*** Opening of RECORDS PROVIDED ***

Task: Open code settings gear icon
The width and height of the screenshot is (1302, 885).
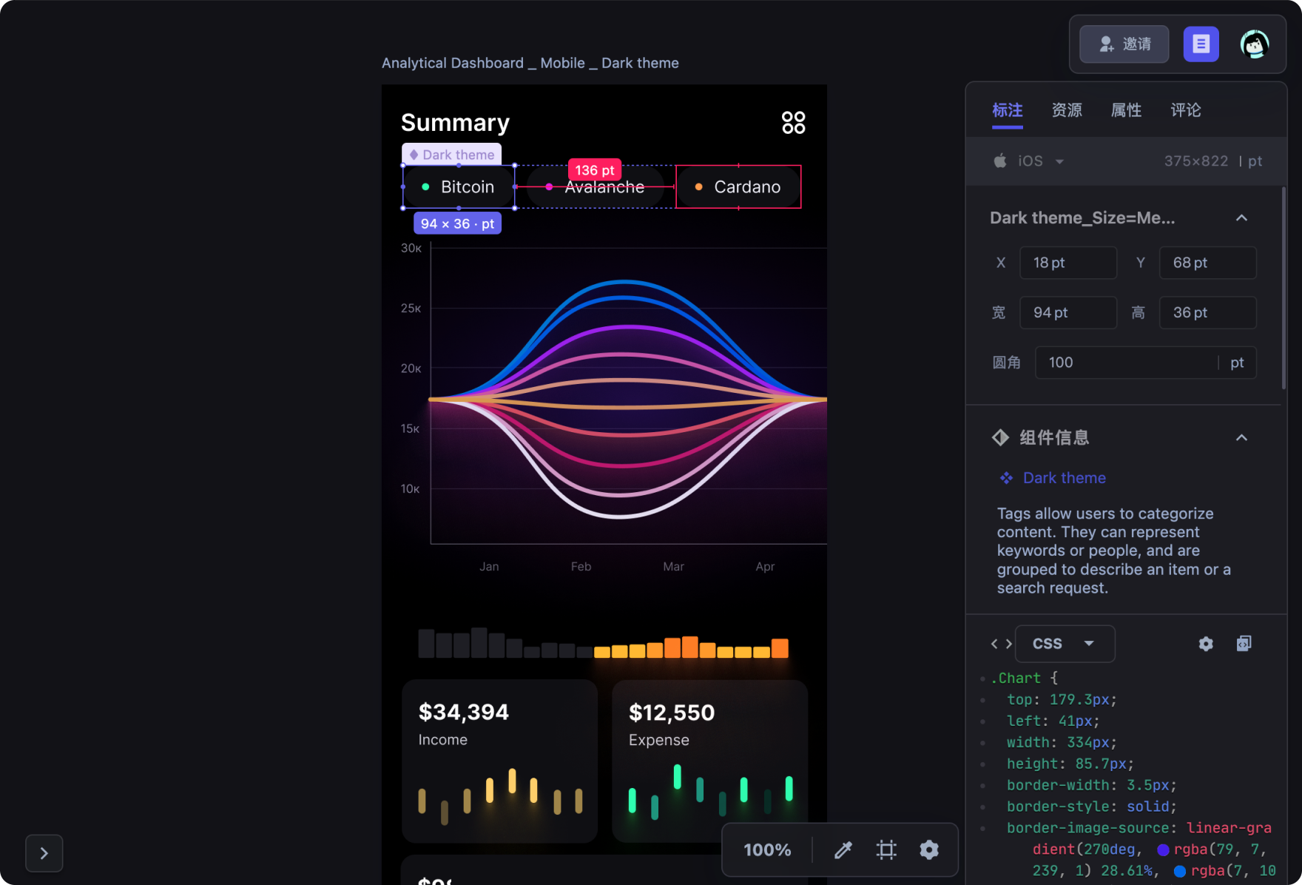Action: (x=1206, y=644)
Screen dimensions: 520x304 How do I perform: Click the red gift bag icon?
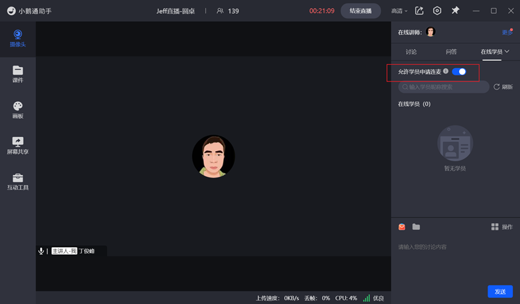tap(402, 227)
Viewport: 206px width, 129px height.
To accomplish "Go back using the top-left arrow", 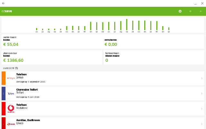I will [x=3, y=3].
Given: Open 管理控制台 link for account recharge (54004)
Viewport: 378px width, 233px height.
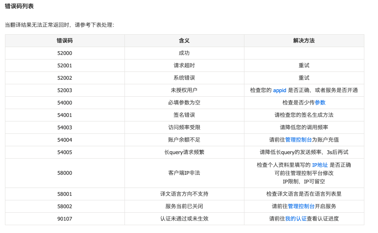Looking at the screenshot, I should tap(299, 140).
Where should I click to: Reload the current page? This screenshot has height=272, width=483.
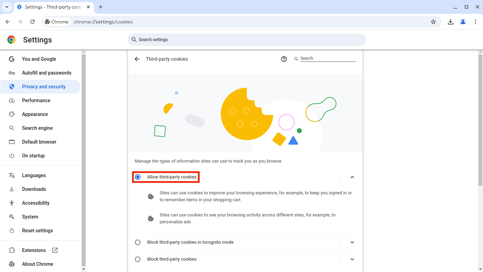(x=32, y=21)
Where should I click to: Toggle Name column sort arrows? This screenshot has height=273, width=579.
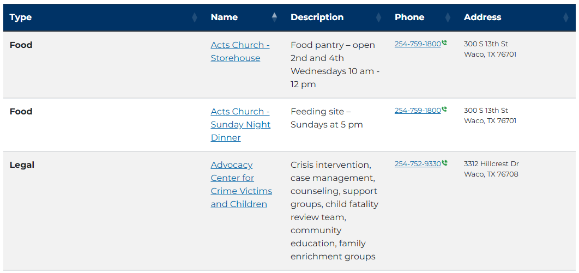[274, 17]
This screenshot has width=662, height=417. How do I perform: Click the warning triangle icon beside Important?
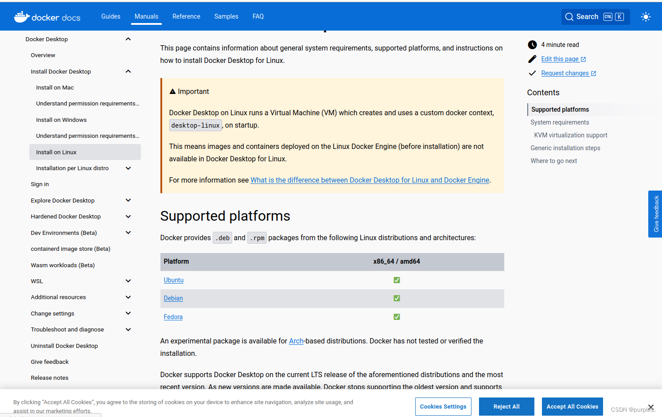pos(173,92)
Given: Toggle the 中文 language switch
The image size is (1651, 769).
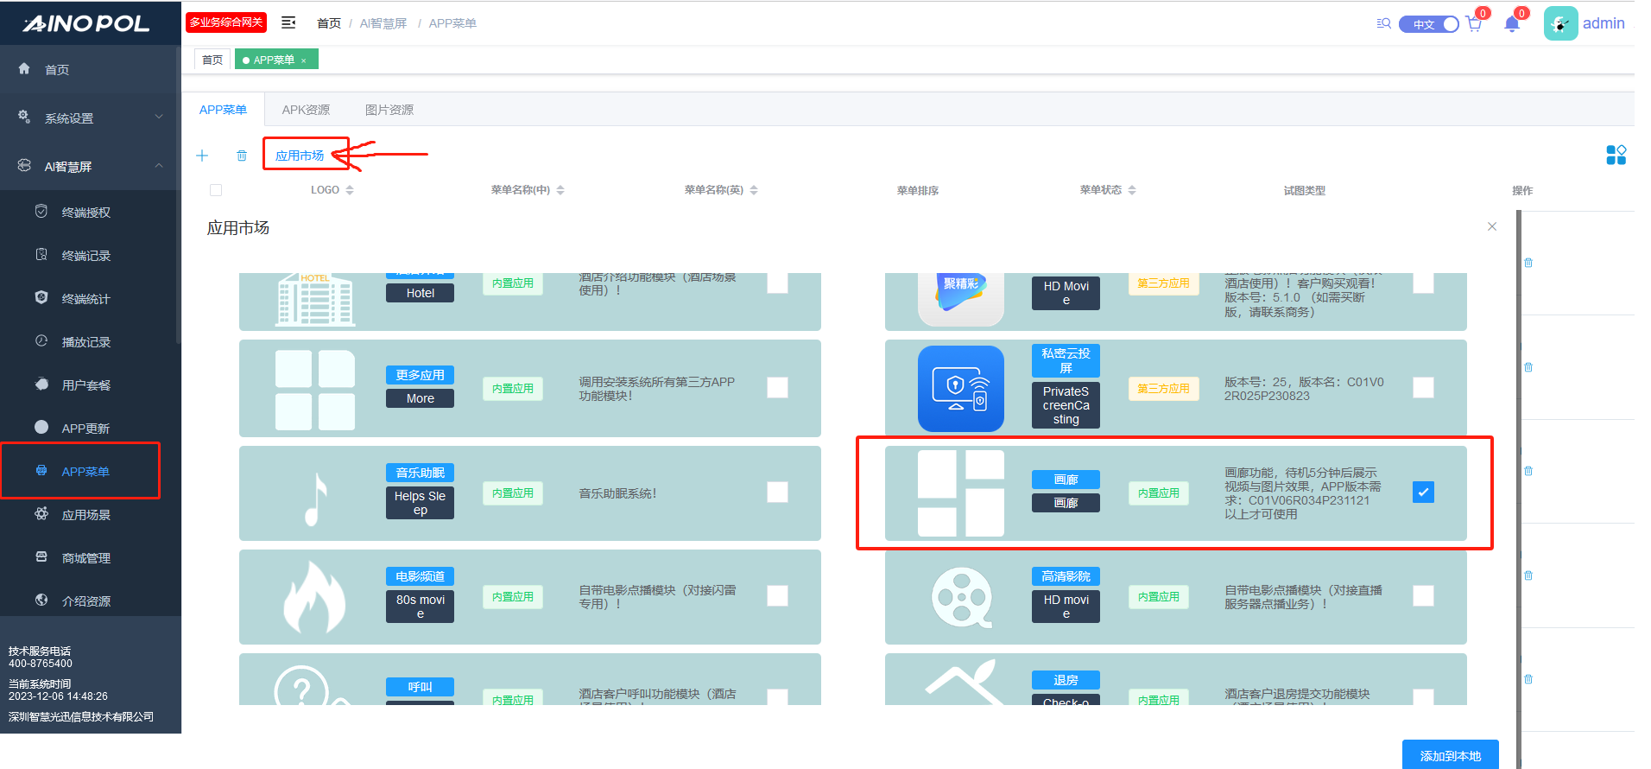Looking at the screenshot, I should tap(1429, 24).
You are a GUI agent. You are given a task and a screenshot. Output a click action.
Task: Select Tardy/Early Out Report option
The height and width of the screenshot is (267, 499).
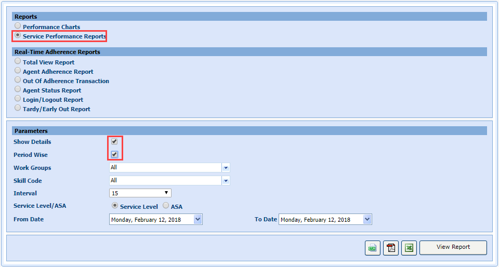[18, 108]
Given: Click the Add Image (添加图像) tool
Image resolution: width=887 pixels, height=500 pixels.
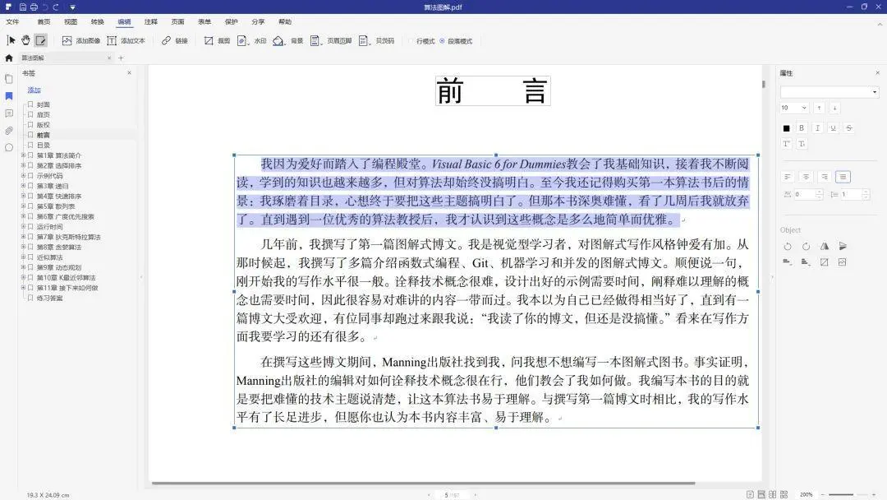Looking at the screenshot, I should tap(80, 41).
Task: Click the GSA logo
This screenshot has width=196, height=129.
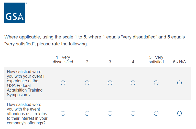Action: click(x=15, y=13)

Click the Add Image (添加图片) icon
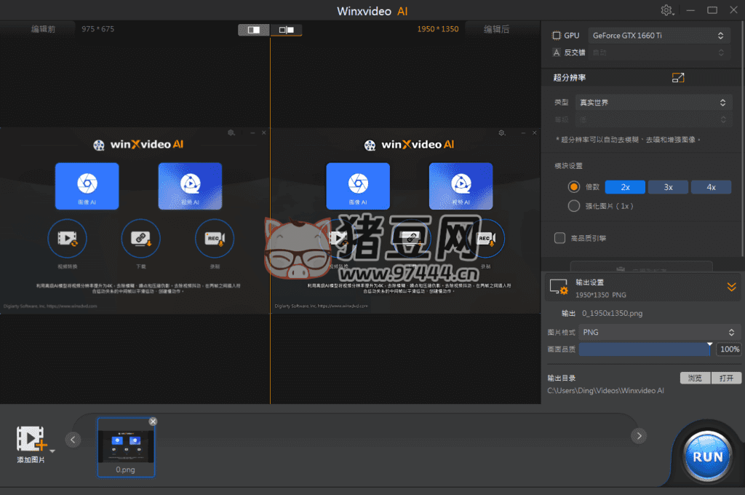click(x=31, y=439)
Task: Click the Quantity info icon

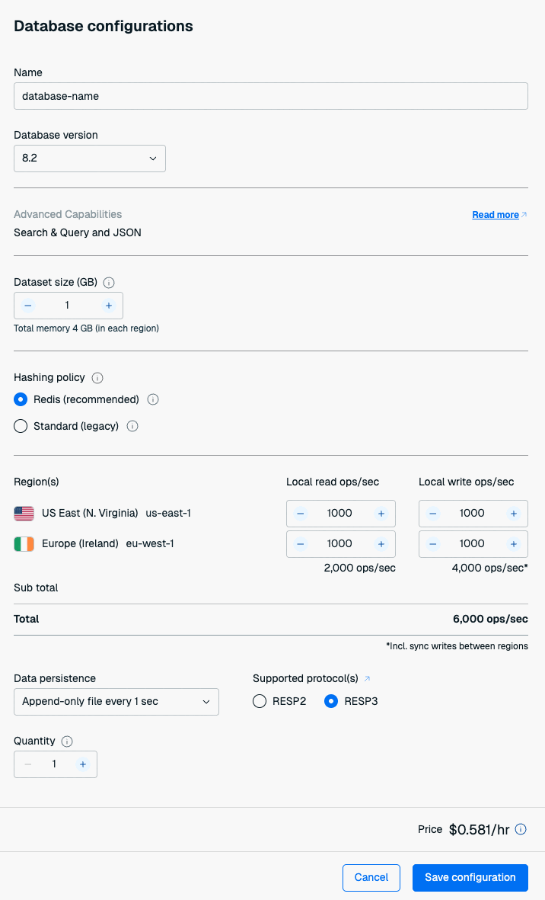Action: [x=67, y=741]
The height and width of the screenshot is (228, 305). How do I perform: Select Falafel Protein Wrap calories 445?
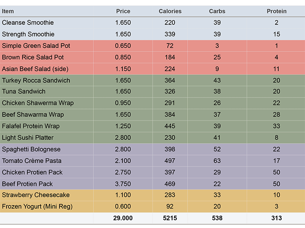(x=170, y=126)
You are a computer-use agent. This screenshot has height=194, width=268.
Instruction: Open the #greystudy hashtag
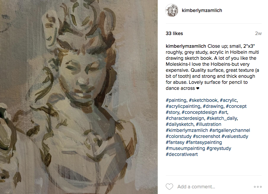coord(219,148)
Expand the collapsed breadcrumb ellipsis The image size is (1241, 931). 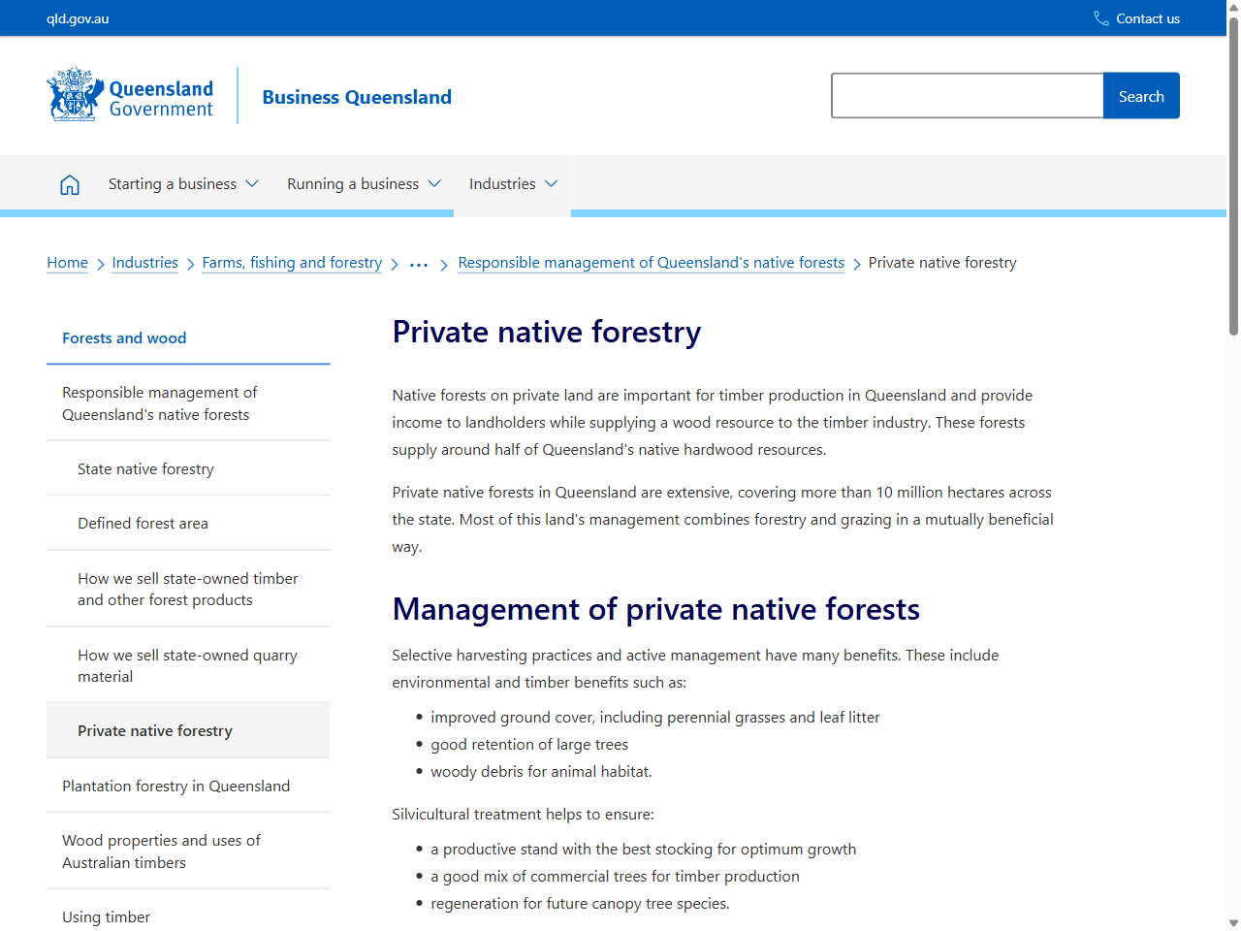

*** Close of RECORDS PROVIDED ***

◆ ABOUT THIS EXERCISE:
The copy should hold exactly the lines above from the one with "Where should I click to: Toggle" through the one with "Given: Click the Add Image (添加图像) tool", both ends counted, and no pictures at all.

◆ RESULT FOR THIS TASK:
Where should I click to: Toggle Name column sort arrows? This screenshot has height=273, width=579.
[274, 17]
This screenshot has width=662, height=417. How do I perform: Click the warning triangle icon beside Important?
pos(173,92)
Given: Toggle the 中文 language switch
The image size is (1651, 769).
Looking at the screenshot, I should tap(1429, 24).
You are a GUI agent. You are given a task and a screenshot. Output a click action.
Task: Select Tardy/Early Out Report option
The height and width of the screenshot is (267, 499).
[18, 108]
Given: Click the Add Image (添加图像) tool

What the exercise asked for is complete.